Let’s try an example. Say your home is worth $400,000 with a remaining balance of $200,000 on your first mortgage, and your lender is allowing you to access up to 80% of your home’s equity:
$400,000 x 80% = $320,000
$320,000 - $200,00 = $120,000, your max HELOC available after paying off your existing mortgage
It’s important to know that most HELOCs have variable interest rates so they’re subject to change over time. This is dependent on increases or decreases in benchmark interest rates, such as the prime rate. Rate adjustments can be frequent, and they can increase significantly during periods of inflation. To calculate your rate, lenders start off with the prime rate, then increase it depending on your credit profile.
Related: How fixed-rate HELOCs work
Should you replace your mortgage with a HELOC?
Just because your neighbor may have used a HELOC to pay off their mortgage doesn't mean you should follow suit. Many borrowers find themselves playing catch-up on their HELOCs for years. So make sure you understand the ins and outs of this loan before moving forward with your own.
Have questions about a potential HELOC as it relates to your financial situation? Spend some time looking for banks that offer HELOC in the first lien position. There are a number of reputable first lien HELOC lenders that can help.
Is a home equity loan a better option?
Many confuse HELOCs with home equity loans. While both are considered second mortgages, a HELOC is simply more flexible, letting you use your home’s value in the exact amount you need. On the other hand, a home equity loan provides a lump-sum withdrawal.
Another difference: home equity loans are usually issued with a fixed-rate interest charge which prevents any surprise increases in future monthly payments if interest rates were to rise.

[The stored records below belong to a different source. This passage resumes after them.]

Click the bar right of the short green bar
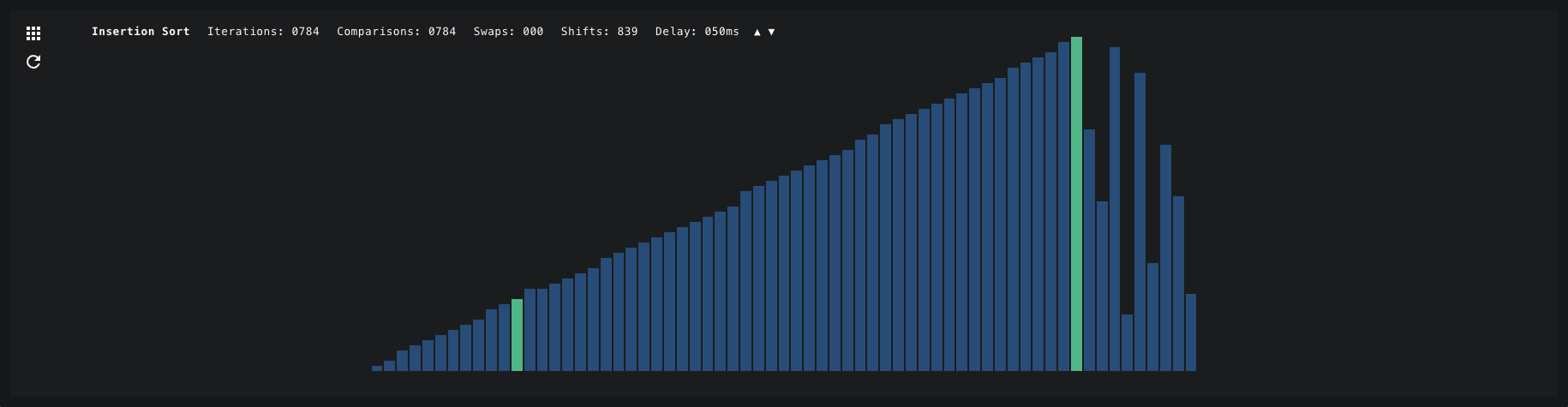This screenshot has width=1568, height=407. coord(530,330)
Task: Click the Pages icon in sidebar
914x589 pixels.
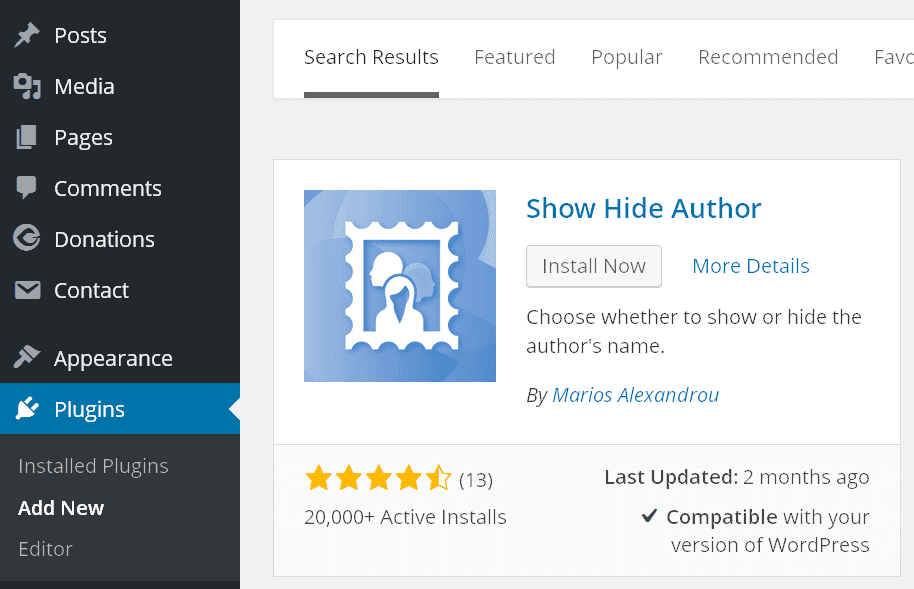Action: [x=27, y=138]
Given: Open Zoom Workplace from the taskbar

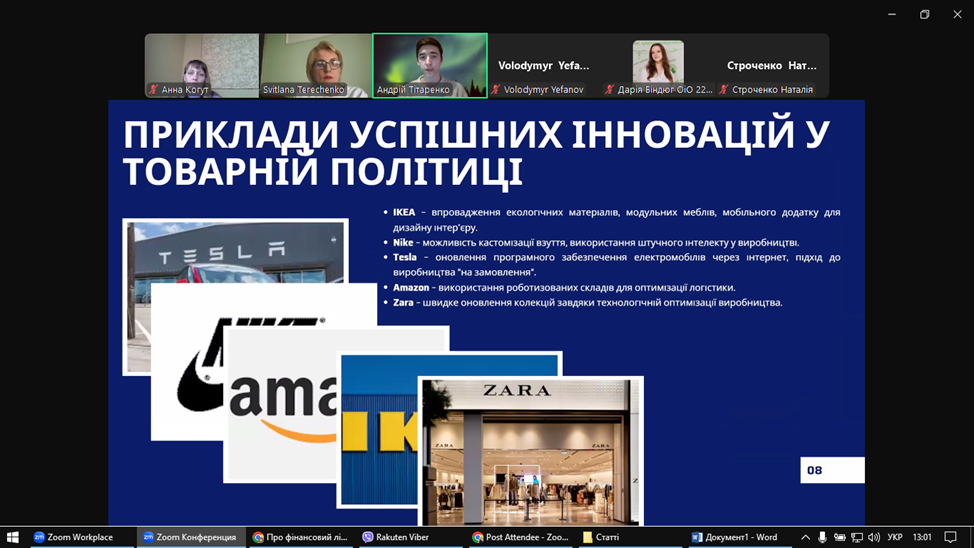Looking at the screenshot, I should pyautogui.click(x=72, y=537).
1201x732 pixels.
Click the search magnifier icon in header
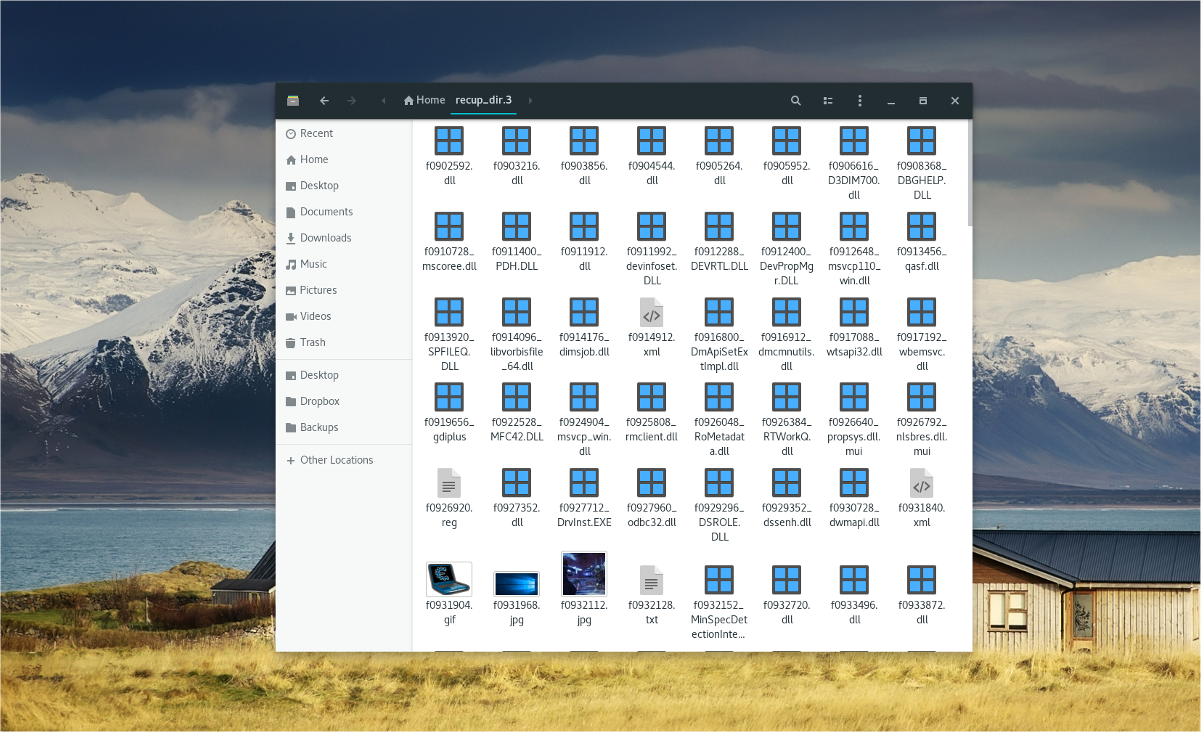click(x=796, y=101)
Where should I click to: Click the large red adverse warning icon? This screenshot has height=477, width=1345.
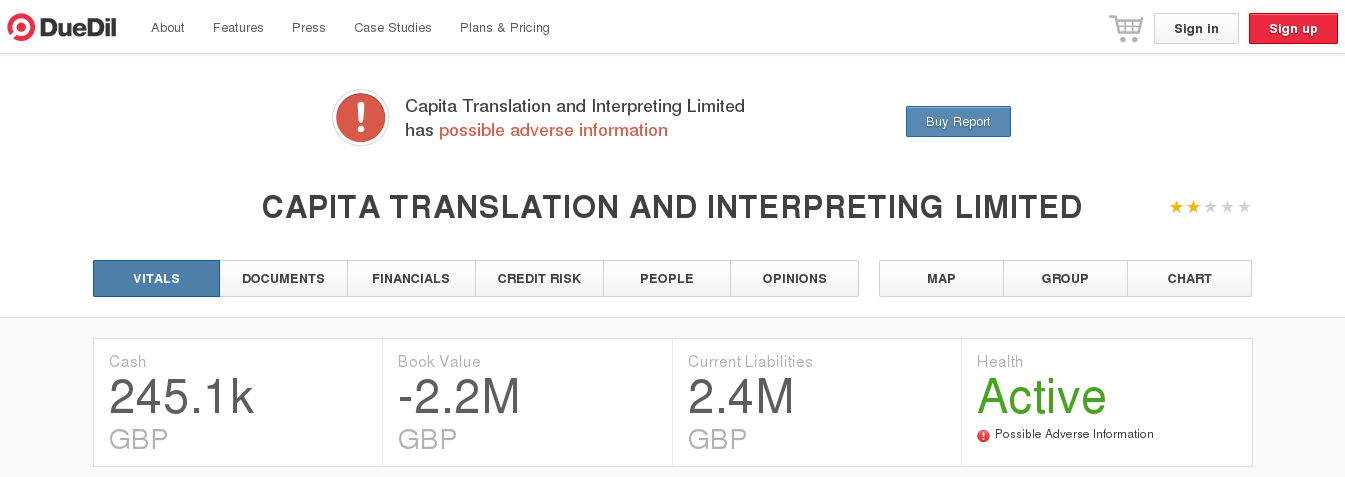click(x=361, y=118)
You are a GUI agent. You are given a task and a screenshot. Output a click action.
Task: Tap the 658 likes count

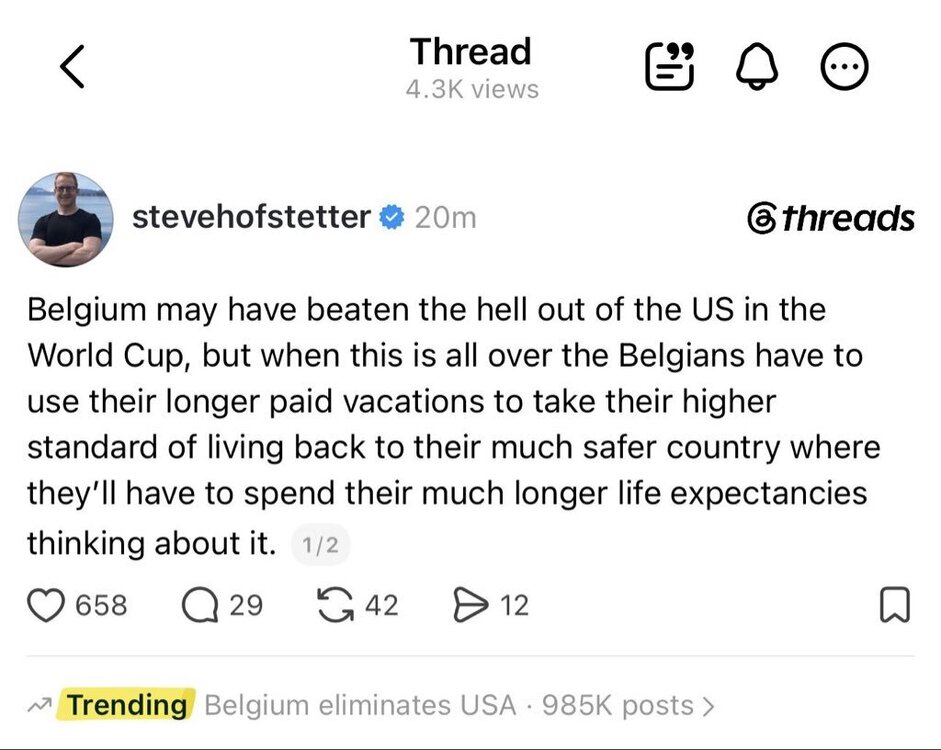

Is a cash-out refinance a better option?
You can accomplish similar (HELOC) benefits by considering a cash-out refinance. A cash-out refinance works by writing your existing mortgage into a new mortgage at a higher amount (depending on available equity). This allows you to pay off your current mortgage and receive the difference between the two loans in one lump sum. So you only have one mortgage instead of two, and instead of receiving access to a line of credit, you receive your funds all at once.
Another difference between HELOCs and a cash-out refinance is the way your interest rate works. You’re not stuck with a variable rate as you’d have with a HELOC. Rather you can choose between a fixed-rate or an adjustable-rate mortgage.
Researching loan programs is a great start to understanding loan benefits and disadvantages. Yet, an even better approach is to speak with an expert regarding what makes the most sense for your financial goals.
HELOC down payment
It's possible to use a HELOC as a down payment on your next home. This strategy involves tapping into your current home's equity and carrying multiple mortgages at once. Not all borrowers will benefit from a HELOC down payment, which is why we recommend working with a lender who has your best interest in mind.
Other ways to pay off your mortgage faster
Refinance into a shorter term
Today's historically low rates make now the perfect time to refinance. You could save hundreds of thousands of dollars by refinancing from a 30-year mortgage into a 15-year mortgage. Just imagine how incredible it would be to own your home in half the time!
Make extra principal payments
There's nothing wrong with paying extra principal on your mortgage whenever you come into some extra cash. In fact, doing so regularly could knock down several years of your loan term. Financial experts suggest eliminating high-interest debt and building a well-padded savings account before putting additional funds toward your mortgage.
Get rid of private mortgage insurance (PMI)
PMI is what protects your lender in the event you can no longer make your mortgage payment. But did you know that you can have your PMI removed once your balance drops below 80% of the home's appraised value? That's more money you can use every month to pay off your mortgage!